[GitHub] spark pull request #14292: [SPARK-14131][SQL[STREAMING] Improved fix for avo...

jaceklaskowski Mon, 25 Jul 2016 14:26:02 -0700

Github user jaceklaskowski commented on a diff in the pull request:

    https://github.com/apache/spark/pull/14292#discussion_r72148009
  
    --- Diff: 
sql/core/src/main/scala/org/apache/spark/sql/execution/streaming/StreamExecution.scala
 ---
    @@ -269,19 +273,11 @@ class StreamExecution(
        * batchId counter is incremented and a new log entry is written with 
the newest offsets.
        */
       private def constructNextBatch(): Unit = {
    -    // There is a potential dead-lock in Hadoop "Shell.runCommand" before 
2.5.0 (HADOOP-10622).
    -    // If we interrupt some thread running Shell.runCommand, we may hit 
this issue.
    -    // As "FileStreamSource.getOffset" will create a file using HDFS API 
and call "Shell.runCommand"
    -    // to set the file permission, we should not interrupt 
"microBatchThread" when running this
    -    // method.
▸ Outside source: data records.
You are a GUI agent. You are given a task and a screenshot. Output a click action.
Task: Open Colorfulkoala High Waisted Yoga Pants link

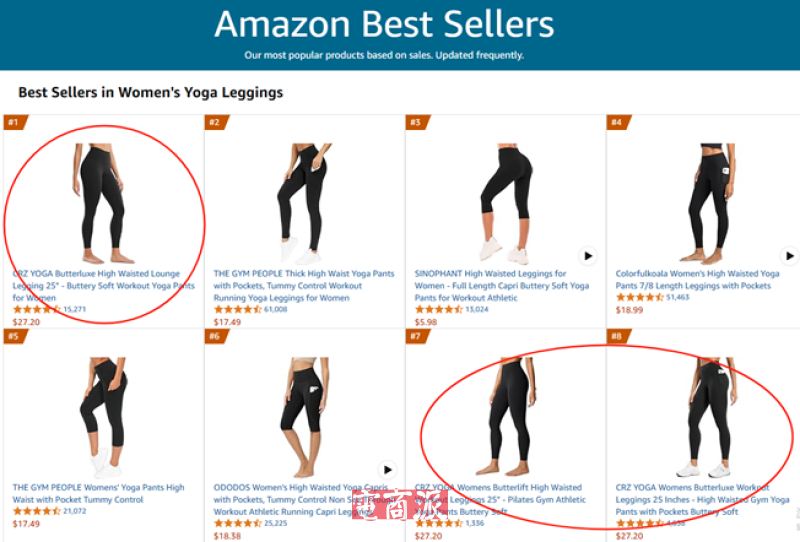(697, 280)
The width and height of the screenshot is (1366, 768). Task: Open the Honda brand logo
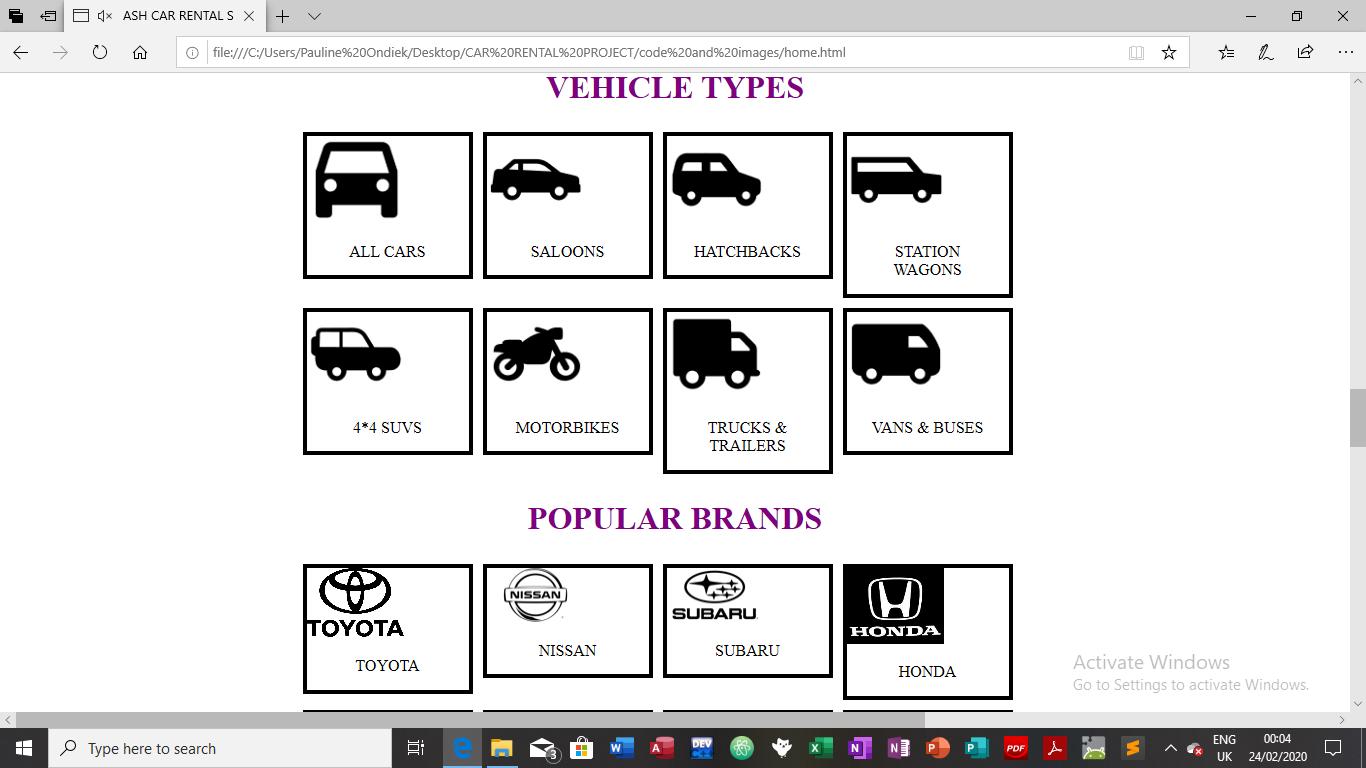click(x=895, y=605)
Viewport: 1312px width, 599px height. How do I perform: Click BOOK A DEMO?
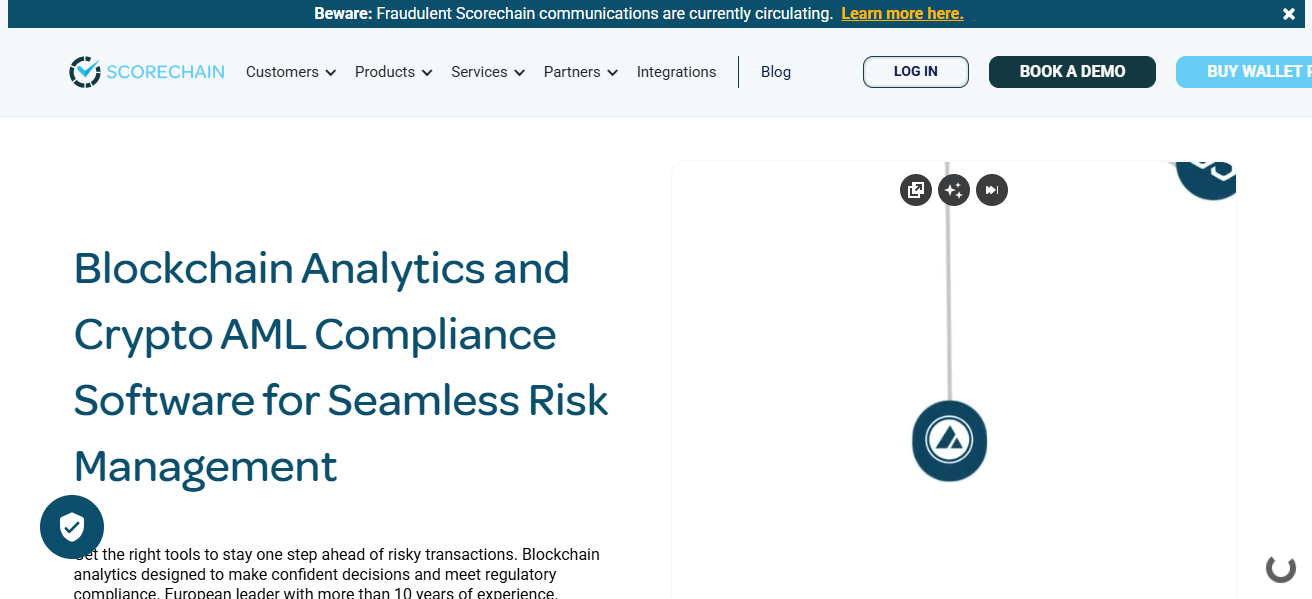[1072, 71]
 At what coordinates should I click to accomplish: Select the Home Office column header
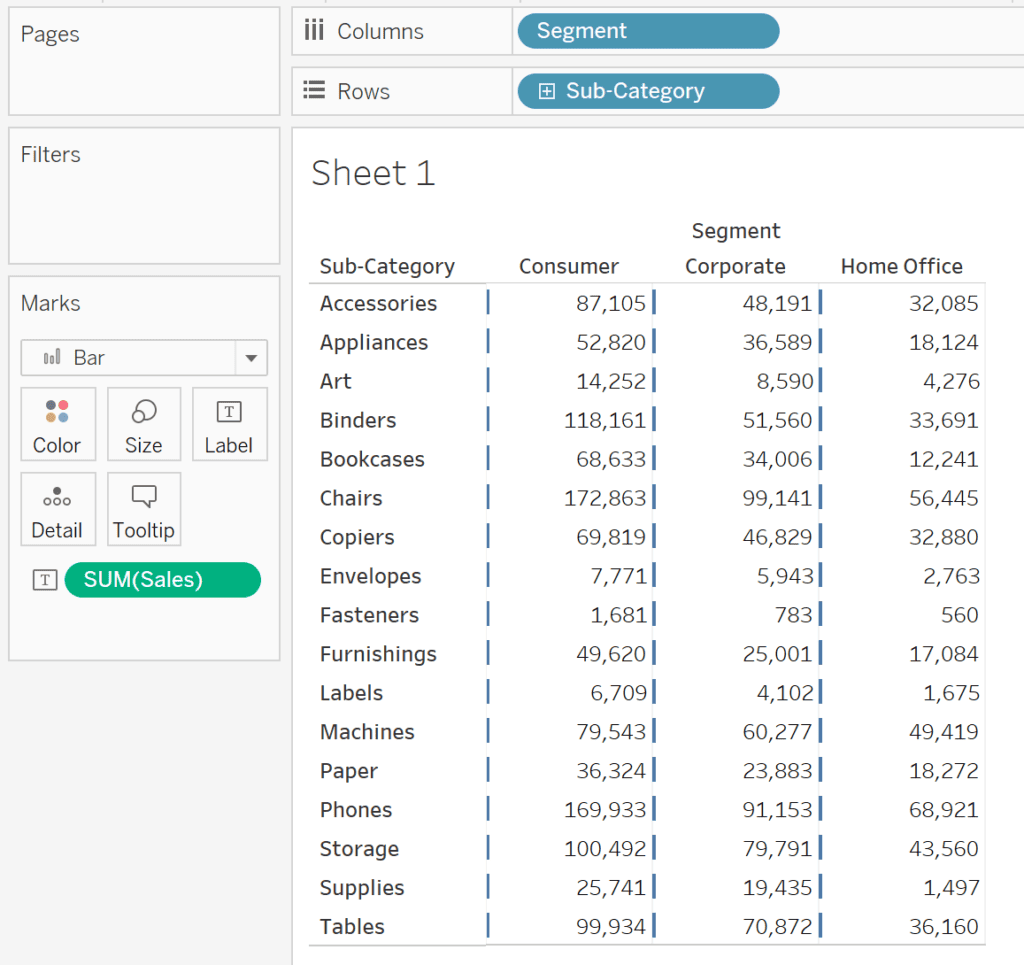click(x=903, y=266)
See SPARK-14131.
    -    //
         // Check to see what new data is available.
         val hasNewData = {
           awaitBatchLock.lock()
           try {
    -        val newData = microBatchThread.runUninterruptibly {
    -          uniqueSources.flatMap(s => s.getOffset.map(o => s -> o))
    -        }
    +        val newData = uniqueSources.flatMap(s => s.getOffset.map(o => s -> 
o))
    --- End diff --
    
    Gave it a longer thought. I'm not using for comprehension very often, but 
when I do...What do you think about this?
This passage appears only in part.